I asked Alf, ‘Is that any help to you?’
‘Oh yes,’ he replied keenly. ‘I don’t know exactly how I can use it, but I shall be able to, I’m certain of that. Yes …’ He put a couple of fingertips to his lips, but didn’t bite the nails. Rubbing my chin helped me to think; with Alf, it was lips and fingertips. ‘Who is the White Lady?’
‘Our ghost.’
‘The Manse has a ghost?’
‘At least one. The White Lady puts in an appearance when someone is going to die. She appeared to Sophia before Granny Hazel died. No need to fear her when you’re sleeping here tonight. She’s harmless. Don’t know who she is, though.’

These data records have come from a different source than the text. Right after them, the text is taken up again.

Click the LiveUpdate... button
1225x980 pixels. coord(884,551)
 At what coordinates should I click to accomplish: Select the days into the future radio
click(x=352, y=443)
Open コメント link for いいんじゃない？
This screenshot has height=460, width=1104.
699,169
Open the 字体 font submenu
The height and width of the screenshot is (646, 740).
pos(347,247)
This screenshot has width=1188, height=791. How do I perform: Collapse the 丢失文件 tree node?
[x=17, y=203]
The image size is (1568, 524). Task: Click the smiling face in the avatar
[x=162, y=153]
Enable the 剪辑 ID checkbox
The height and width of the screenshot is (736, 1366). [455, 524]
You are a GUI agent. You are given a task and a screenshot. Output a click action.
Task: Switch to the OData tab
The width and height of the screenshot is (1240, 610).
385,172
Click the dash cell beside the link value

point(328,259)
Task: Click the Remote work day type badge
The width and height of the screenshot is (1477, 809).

‘Fear and doubt, Edward. I wonder if they’re why promises are necessary. Do we ask people to promise, and do we promise others, because we doubt their honesty as well as our own? Is that the birth of fear, hand in hand with the loss of innocence: the knowledge that we cannot trust? We can take no one at their word. It’s the death of childhood. What age were you?’
‘When Granny Hazel died? It was before I started school.’
‘Your childhood started dying then, Edward.’
‘I know. Sophia’s too. Our childhood started dying with a promise, like a kiss of death, she made to Father.’
‘She made a promise and, in so doing, cursed herself.’
‘That’s it, really. Perhaps, since you’re here, you can help me to persuade her to leave the Manse.’
‘Are you calling upon me in your hour of need?’ Strange thing to say, but Alf was a strange person.
‘You could put it like that if you like.’
‘Good,’ said Alf. ‘Then we’re on the same track. I’ll do it. Did you or Sophia talk to your father about the promise?’
I laughed.
‘What’s funny?’
‘He isn’t the kind of father you can talk to.’
‘Were you afraid of your father?’ asked Alf. ‘Are you still?’
‘Of course not.’ My reply lacked conviction. ‘Aren’t all children in awe of their fathers when they’re little?’
Sophia would have been shy with strangers had she encountered any. She was shy with Alf. Doubly shy because she had taken a shine to him. Did Alf reciprocate the shine? With Alf, it was hard to tell. He liked Sophia – he smiled at her a lot and tried hard to nudge her gently into our conversation. However, Alf, I had a notion, was disinclined to take shines to girls.
The sky darkened and the rain came on late in the afternoon. We were trapped indoors, but that didn’t matter, because there was plenty of coal. Yesterday I gathered a mountain of fuel from Hollow Wood and carried it home in a sack the size of myself. Approaching an outhouse with the sack over my shoulder, I glanced across the courtyard to the cemetery and saw the White Lady gliding through the headstones as though looking for someone she’d lost.
While Sophia saw to Mother and Father, Alf and I made dinner. A heck of a lot of meat filled the freezer, courtesy of Farmer Barry.